Would you retype, word for word, the line with "Task: Click the 'frequency" and every line after it through the end of the records below?

★ ★ ★ ★ ★

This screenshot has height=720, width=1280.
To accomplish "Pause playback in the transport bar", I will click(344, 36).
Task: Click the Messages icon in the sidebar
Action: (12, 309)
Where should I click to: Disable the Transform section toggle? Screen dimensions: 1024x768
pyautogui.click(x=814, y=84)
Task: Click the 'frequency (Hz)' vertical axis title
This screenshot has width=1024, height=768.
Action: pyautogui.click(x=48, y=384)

★ ★ ★ ★ ★

## REPLY
Task: Click the 'frequency (Hz)' vertical axis title
This screenshot has width=1024, height=768.
Action: pyautogui.click(x=48, y=384)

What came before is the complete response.